__练习题目 1__: 请逐字重抄列表中的若干行：从列表开头起，到含有"Looking at the screenshot, I should (x=14, y=184)."的那一行为止，首尾两行都包括在内。

════════════════

链接： arXiv:2605.02563
代码： GitHub - cscribano/MtDMS

核心创新

单次前向传播同时输出 6 类 DMS 指标，在 Jetson Nano 上实现 ≤100ms 端到端延迟。

传统 DMS 管道串联多个模型（人脸检测 → 特征提取 → 分类），延迟高、计算冗余。本文提出多任务 CNN，一次推理完成所有任务，适合边缘部署。

方法详解

1. 系统架构

┌────────────────────────────────────────────────────────────────┐
│                    Multi-Task DMS Pipeline                      │
├────────────────────────────────────────────────────────────────┤
│                                                                 │
│  [摄像头输入] → [人脸检测 SSD] → [人脸 ROI 裁剪]               │
│                                    ↓                            │
│                          [Multi-Task CNN]                       │
│                                    ↓                            │
│    ┌──────────────────────────────────────────────────────┐   │
│    │ 输出 209 维向量：                                     │   │
│    │  - 98 个面部关键点（回归）                           │   │
│    │  - 左/右眼开度（回归 + 分类）                        │   │
│    │  - 嘴巴开度（3 分类）                                │   │
│    │  - 头部姿态 yaw/pitch/roll（回归）                   │   │
│    │  - 分心动作识别（3 分类）                            │   │
│    └──────────────────────────────────────────────────────┘   │
│                                    ↓                            │
│                          [后处理模块]                           │
│                                    ↓                            │
│                     [PERCLOS / 疲劳 / 分心状态]                │
└────────────────────────────────────────────────────────────────┘

2. 多任务 CNN 设计

2.1 输入输出定义

输入：

RGB 人脸图像 $I \in \mathbb{R}^{3 \times w \times h}$（裁剪后的人脸区域）

输出（209 维向量）：

输出项	类型	维度	说明
面部关键点	回归	98×2 = 196	归一化坐标 (0-1)
左眼开度	回归	1	连续值 (0=闭合, 1=完全睁开)
右眼开度	回归	1	连续值 (0=闭合, 1=完全睁开)
左眼可见性	二分类	1	0=被遮挡, 1=可见
右眼可见性	二分类	1	0=被遮挡, 1=可见
嘴巴开度	3 分类	3	闭合/半开/全开 (softmax)
头部姿态	回归	3	yaw, pitch, roll（欧拉角）
分心动作	3 分类	3	正常/使用手机/吸烟 (softmax)
总计	-	209	-

2.2 网络结构

骨干网络： MobileNet-v2（平衡效率与性能）

关键设计：

深度可分离卷积（减少参数量）
倒残差块（Inverted Residual）
多尺度特征融合（$\mathcal{F}_1, \mathcal{F}_2, \mathcal{F}_3$）

"""
Multi-Task DMS 模型架构

论文：Low-Latency Embedded Driver Monitoring System with a Multi-Task Neural Network
"""

import torch
import torch.nn as nn
from torchvision.models.mobilenetv2 import MobileNetV2, InvertedResidual

class MultiTaskDMS(nn.Module):
    """

════════════════

__练习题目 2__: 根据文本节选，多任务 CNN 采用的骨干网络是什么？

(来自某一集合的记录)
════════════════

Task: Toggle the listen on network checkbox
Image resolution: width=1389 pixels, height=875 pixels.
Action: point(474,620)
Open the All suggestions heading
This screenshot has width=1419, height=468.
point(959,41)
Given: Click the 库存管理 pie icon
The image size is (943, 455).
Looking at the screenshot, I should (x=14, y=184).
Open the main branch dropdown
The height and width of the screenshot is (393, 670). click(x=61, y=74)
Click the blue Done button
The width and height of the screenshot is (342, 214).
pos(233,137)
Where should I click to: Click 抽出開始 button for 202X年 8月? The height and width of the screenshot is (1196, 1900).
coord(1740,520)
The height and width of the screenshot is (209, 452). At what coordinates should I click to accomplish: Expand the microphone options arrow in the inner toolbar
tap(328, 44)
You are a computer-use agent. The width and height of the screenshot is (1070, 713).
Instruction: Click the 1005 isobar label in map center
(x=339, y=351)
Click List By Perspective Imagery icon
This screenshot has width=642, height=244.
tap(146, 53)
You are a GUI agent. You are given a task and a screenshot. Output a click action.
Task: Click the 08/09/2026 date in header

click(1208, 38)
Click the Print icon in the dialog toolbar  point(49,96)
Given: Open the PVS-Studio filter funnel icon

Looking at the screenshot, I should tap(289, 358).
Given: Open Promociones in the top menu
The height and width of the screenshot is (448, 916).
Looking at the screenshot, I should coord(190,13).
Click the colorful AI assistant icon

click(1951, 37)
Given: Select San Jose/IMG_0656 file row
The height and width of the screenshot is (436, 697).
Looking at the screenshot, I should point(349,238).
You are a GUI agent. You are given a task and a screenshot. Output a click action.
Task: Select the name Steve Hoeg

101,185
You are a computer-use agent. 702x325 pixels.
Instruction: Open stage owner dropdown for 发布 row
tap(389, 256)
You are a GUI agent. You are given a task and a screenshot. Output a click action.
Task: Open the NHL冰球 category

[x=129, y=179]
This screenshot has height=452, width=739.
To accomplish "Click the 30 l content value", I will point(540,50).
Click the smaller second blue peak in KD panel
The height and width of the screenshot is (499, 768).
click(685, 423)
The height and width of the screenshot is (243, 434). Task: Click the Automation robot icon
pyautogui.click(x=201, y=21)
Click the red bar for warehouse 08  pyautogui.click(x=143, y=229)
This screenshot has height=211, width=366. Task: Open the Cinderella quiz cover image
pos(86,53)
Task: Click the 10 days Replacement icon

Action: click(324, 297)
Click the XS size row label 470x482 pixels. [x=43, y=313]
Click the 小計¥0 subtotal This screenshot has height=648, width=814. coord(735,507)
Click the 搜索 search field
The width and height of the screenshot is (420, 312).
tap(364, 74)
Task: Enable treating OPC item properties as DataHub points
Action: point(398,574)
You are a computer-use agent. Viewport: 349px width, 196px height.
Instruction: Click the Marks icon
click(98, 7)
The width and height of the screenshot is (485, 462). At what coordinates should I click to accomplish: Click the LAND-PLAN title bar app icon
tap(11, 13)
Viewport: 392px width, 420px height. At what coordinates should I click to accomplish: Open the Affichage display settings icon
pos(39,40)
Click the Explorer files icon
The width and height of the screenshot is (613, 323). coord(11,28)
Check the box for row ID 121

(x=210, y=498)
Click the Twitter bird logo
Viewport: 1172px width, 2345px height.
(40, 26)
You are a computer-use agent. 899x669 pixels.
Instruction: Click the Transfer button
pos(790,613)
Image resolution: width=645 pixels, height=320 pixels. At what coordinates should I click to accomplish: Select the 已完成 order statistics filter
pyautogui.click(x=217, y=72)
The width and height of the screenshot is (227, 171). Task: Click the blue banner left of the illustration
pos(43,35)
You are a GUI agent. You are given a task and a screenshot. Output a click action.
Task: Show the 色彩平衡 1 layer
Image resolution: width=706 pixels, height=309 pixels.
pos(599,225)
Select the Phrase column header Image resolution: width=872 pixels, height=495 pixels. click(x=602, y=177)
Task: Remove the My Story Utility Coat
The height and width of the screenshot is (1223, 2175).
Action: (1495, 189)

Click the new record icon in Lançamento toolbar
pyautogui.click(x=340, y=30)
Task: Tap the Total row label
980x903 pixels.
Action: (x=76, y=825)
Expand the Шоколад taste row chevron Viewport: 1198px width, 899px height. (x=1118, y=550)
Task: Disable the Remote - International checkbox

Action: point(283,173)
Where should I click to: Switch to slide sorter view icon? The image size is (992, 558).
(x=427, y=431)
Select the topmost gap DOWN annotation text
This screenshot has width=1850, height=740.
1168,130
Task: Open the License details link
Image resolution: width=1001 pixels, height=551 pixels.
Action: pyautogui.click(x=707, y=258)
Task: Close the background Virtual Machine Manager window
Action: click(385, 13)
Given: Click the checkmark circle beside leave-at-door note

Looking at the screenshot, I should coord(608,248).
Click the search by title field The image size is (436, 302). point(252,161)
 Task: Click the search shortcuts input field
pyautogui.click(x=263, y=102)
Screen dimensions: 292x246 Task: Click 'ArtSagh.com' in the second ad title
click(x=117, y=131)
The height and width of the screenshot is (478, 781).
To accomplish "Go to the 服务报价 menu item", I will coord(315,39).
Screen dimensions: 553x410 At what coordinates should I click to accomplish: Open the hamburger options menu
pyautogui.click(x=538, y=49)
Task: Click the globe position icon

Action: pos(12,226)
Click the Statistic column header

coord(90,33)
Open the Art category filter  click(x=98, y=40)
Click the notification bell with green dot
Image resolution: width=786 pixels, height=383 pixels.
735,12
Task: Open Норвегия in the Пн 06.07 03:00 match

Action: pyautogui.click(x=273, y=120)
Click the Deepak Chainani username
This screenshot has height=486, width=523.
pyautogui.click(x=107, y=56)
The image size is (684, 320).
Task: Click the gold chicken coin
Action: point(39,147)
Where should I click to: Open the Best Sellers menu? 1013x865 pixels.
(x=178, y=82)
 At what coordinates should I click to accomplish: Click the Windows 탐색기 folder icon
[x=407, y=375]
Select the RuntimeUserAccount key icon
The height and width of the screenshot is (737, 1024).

════════════════

__参考答案 1__:
Task: Toggle the listen on network checkbox
Image resolution: width=1389 pixels, height=875 pixels.
Action: point(474,620)
Open the All suggestions heading
This screenshot has width=1419, height=468.
point(959,41)
Given: Click the 库存管理 pie icon
The image size is (943, 455).
Looking at the screenshot, I should (x=14, y=184).

__参考答案 2__: MobileNet-v2。